• [Work required]: Rewrite the items below as a numbered list, omitting any blank lines.

Entries for pointing to words and elements
* Begin *
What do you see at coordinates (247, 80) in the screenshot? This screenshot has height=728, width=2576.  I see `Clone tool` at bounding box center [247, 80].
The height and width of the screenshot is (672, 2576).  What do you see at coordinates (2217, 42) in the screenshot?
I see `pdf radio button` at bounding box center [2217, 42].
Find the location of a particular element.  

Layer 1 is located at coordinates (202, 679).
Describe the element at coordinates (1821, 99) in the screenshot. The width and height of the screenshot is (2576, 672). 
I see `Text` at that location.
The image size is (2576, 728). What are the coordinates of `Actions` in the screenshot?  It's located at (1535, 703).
* End *
• [The response]:
1. What do you see at coordinates (247, 80) in the screenshot? This screenshot has height=728, width=2576.  I see `Clone tool` at bounding box center [247, 80].
2. The height and width of the screenshot is (672, 2576).  What do you see at coordinates (2217, 42) in the screenshot?
3. I see `pdf radio button` at bounding box center [2217, 42].
4. Find the location of a particular element.  
5. Layer 1 is located at coordinates (202, 679).
6. Describe the element at coordinates (1821, 99) in the screenshot. The width and height of the screenshot is (2576, 672). 
7. I see `Text` at that location.
8. The image size is (2576, 728). What are the coordinates of `Actions` in the screenshot?  It's located at (1535, 703).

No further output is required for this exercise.